Aslında ben bir şeyler olacağını sezmiştim. Evet, evet bir şeyler mutlaka olacak ama ne diye düşündüğümü, dost meclislerinde dile getirdiğimi hatırlıyorum..
 
Son 30 yıldır şampiyonluk görememiş Liverpool ile resmi kaynaklara göre 36 yıldır şampiyon olamamış Trabzonspor’un birlikte şampiyonluğa yürümesi fazla iyimser bir rastlantıydı bana göre. İçimden bir ses bir şeyler mutlaka olacak ve sekteye uğrayacaktır bu güzellik, fazla ümitlenme diye fısıldamıştı bana.
 
Derken lanet bir virüs Çin'den çıktı ve bir anda dünyanın en önemli meselesi haline geldi. Avrupa’da birçok major lig ertelendi, Türkiye’de de liglerin seyircisiz oynanmasına karar verildi.
 
Her ne kadar seyircisiz futbol oyunun ruhuna aykırı olsa da halkın morali, oyuncuların form durumu da dikkate alınınca liglerin oynanma kararının doğru olduğunu belirtmeliyim.
 
Velhasıl seyircisiz futbol kuymaksız kahvaltı gibi olsa da hiç oynanmasından iyidir. Fikrimin özeti budur.
 
Gelelim şampiyonluğun en önemli engellerinden biri olan puandaşımız (52) Başakşehir ile maçımıza;
 
Hafta ortası sosyal medyadan ‘’Futboldan daha önemli şeyler var’’ başlıklı bir bildiri yayınlayarak tedirgin olduğunu dile getiren Obi Mikel ile son haftaların formsuz oyuncusu N’diaye yedeğe çekilmiş. İki siyahi oyuncudan boşalan orta alana Öz evlat kategorisinden Abdülkadir Parmak ve Abdülkadir Ömür monte edilmiş.

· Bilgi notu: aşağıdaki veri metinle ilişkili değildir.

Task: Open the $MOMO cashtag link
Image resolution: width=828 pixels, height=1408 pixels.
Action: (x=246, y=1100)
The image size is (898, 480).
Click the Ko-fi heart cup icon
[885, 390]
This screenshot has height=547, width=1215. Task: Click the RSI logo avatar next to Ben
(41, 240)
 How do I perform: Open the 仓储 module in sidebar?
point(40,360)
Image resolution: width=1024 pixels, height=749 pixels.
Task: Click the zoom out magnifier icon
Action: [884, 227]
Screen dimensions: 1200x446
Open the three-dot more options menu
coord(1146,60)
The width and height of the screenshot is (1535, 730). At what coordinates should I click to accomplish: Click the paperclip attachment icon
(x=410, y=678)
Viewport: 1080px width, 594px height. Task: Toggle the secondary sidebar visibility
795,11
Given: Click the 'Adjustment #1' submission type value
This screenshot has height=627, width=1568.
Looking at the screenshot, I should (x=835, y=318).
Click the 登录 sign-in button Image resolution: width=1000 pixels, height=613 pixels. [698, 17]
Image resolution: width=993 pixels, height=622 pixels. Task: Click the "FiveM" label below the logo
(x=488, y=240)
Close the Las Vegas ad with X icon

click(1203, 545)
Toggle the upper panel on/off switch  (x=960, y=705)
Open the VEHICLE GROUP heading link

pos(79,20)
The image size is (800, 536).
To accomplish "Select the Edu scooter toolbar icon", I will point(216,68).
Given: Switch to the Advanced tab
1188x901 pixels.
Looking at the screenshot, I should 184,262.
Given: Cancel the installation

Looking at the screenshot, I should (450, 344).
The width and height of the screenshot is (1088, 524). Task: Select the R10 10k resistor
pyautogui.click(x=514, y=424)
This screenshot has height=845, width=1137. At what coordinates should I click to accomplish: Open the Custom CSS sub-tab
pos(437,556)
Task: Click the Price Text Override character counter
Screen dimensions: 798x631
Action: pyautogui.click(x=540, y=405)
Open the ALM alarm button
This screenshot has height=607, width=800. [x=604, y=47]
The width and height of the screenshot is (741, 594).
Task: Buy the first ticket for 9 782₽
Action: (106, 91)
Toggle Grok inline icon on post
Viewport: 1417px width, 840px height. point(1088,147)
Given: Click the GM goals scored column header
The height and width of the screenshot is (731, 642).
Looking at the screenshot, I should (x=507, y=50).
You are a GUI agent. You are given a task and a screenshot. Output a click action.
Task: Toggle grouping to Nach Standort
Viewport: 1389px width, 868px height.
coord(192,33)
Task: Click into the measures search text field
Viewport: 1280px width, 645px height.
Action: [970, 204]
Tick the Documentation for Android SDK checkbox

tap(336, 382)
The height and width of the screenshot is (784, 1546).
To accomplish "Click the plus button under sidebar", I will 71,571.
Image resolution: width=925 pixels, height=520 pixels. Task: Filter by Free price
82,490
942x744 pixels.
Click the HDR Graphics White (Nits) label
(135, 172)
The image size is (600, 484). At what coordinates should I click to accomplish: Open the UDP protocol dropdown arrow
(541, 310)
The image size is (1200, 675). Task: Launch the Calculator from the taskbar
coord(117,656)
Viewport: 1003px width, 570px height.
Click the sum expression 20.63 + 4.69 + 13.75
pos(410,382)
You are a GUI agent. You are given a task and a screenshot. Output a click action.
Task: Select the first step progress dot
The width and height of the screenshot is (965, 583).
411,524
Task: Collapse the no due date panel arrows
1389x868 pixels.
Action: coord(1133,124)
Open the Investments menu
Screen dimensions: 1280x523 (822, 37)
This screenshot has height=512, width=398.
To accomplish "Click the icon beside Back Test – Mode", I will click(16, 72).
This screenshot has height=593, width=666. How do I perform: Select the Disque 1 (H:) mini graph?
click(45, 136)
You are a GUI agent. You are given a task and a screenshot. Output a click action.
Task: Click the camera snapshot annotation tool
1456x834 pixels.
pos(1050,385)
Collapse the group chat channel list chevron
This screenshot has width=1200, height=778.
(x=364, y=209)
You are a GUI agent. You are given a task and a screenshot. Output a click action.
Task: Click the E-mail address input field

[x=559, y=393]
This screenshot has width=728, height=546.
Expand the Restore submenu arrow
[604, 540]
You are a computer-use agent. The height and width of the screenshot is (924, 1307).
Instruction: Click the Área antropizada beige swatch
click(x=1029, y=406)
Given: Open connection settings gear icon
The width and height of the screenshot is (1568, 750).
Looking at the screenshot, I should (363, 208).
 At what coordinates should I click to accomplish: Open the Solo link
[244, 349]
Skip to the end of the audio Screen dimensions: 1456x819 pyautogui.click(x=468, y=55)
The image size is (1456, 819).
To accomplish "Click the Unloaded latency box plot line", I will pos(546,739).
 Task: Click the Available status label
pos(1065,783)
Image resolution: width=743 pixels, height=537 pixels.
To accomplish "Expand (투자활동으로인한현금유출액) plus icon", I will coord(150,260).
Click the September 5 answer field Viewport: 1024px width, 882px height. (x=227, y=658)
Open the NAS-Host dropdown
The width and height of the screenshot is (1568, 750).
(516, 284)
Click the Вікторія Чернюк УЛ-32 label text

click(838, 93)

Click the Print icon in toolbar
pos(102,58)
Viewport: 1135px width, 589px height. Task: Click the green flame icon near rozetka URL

Geçen hafta prosedür gereği oynayamayan Da Costa ile sakatlığı geçen Joa Pereira'nın tekrar kadroya döndüğünü de ekleyeyim.
Maçın ilk yarısı Trabzonspor'un mutlak hakimiyetinde başladı, mutlak hâkimiyetinde devam etti ve mutlak hakimiyetinde tamamlandı. Şut tercih etmek yerine ekstra pas tercih edilmese 3-4 gol bulmak içten bile değildi. Rakibin defans arkası koşusu ile iki ciddi pozisyon bulduğunu da ekleyeyim.
Yalnız önde dizilişte bazı aksaklıklar görmedim dersem kendime ihanet etmiş olurum.
Ligin gol kralı Sörloth neden sağ açık, solda harikalar yaratan N'wakaeme neden santrafor ve Sağ açık tecrübesi olan Ekuban neden N'wakarme'nin yerinde sol açık oynadı. Bilen varsa bana da anlatsın .
 
Bir %100 penaltının da verilmediğini ilk yarı notlarımıza ekleyelim.
 
İkıncı yarı ile birlikte Başakşehir’in ilk yarıya nazaran biraz daha oyunun iki yönünü oynamaya özen gösterdiğini, defansını biraz daha öne çıkardığını söylemeliyim. Zaten bu dakikalarda da golü buldu. Golün ardından biraz daha baskıyı artıran fırtına kısa sürede karşı kaleyi ablukaya aldı ve bir duran topta skora eşitliği getirdi. Tam oyunu karşı alana yıkmış, belkide galibiyeti getirecek pozisyonları birer ikişer hoyratça harcarken takımın genç yıldızı Abdülkadir Ömür sakatlandı. Bu sakatlıkla Trabzonspor’un tüm ofans aksiyonları N’wakaeme’ye kaldı. Oradan da bir netice çıkmayınca herkes kaderine razı oldu ve birer puanla sahadan ayrıldılar
 
Her haliyle tam bir takım görüntü veren Başakşehir’in maçın başından sonuna kadar hatlar arasında en ufak bir boşluk vermediğini, tüm oyun planının oyunu kendi sahasında kabullenip Trabzonspor defansı arkasına toplar atmak olduğunu ve bunu da büyük oranda başardığını not düşelim.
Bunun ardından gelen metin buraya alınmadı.